For each $k$ from $1$ to $n$, print the number of connected components in the graph $G_k$.

Input

The first line contains the integer $n$ ($2 \le n \le 10^5$) — the number of vertices in the graph.

Each of the next $n-1$ lines contains two integers $u$ and $v$ ($1 \le u, v \le n$), denoting an edge between vertices $u$ and $v$ in the tree. It is guaranteed that these edges form a valid tree.

Output

Output $n$ integers: the number of connected components in the graph $G_k$ for each $k$ from $1$ to $n$.

Examples

Input

6
1 2
1 3
2 4
2 5
3 6

Output

1 1 2 4 6 6

Input

5
1 2
2 3
3 4
3 5

Output

1 1 3 5 5

Note

In the first example: If $k=1$, the graph has an edge between each pair of vertices, so it has one component. If $k=4$, the graph has only edges $4 \leftrightarrow 6$ and $5 \leftrightarrow 6$, so the graph has $4$ components.
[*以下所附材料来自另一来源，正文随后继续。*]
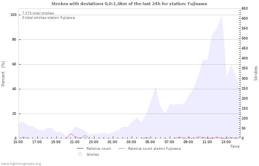This screenshot has height=166, width=259.
Task: Click the '0 total strokes station Fujisawa' text
Action: (x=48, y=18)
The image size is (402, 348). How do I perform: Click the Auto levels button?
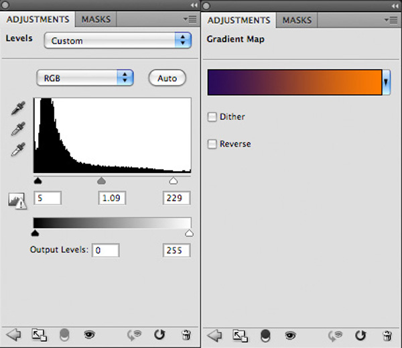pyautogui.click(x=167, y=78)
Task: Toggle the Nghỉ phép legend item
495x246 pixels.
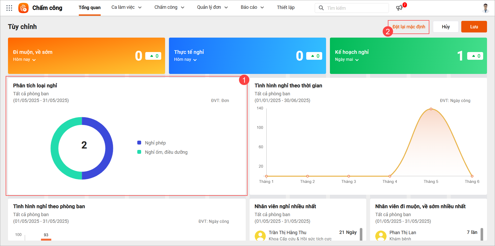Action: [x=152, y=143]
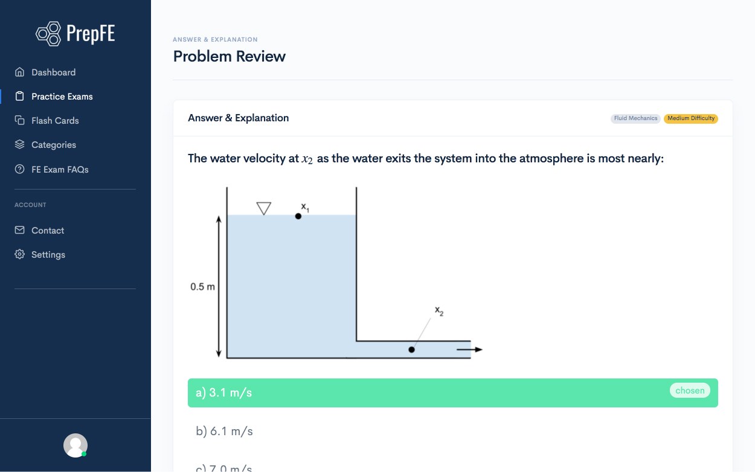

In the second example: when $k=1$ or $k=2$ the graph has one component. When $k=3$ the graph $G_k$ splits into $3$ components: one component has vertices $1$, $4$ and $5$, and two more components contain one vertex each. When $k=4$ or $k=5$ each vertex is a separate component.

题解

首先找到整颗树中最长的路线的两个端点 $a,b$，例如我们树为：

      1
     /|\
    2 3 4
   /   / \
  5   6   7
 /
8

那么最长的路线就是 $6\leftrightarrow8$（或 $7\leftrightarrow8$），如果我们将这棵树的最长路线拉长，这样观察更为方便：

8 — 5 — 2 — 1 — 4 — 6
            |   |
            3   7

我们可以证明，每个点 $x$ 能到达的最远的距离 $dist_{max}(x)$ 就是上面的树的两个端点，即 $dist_{max}(x)=\max(dist(x,a),dist(x,b))$.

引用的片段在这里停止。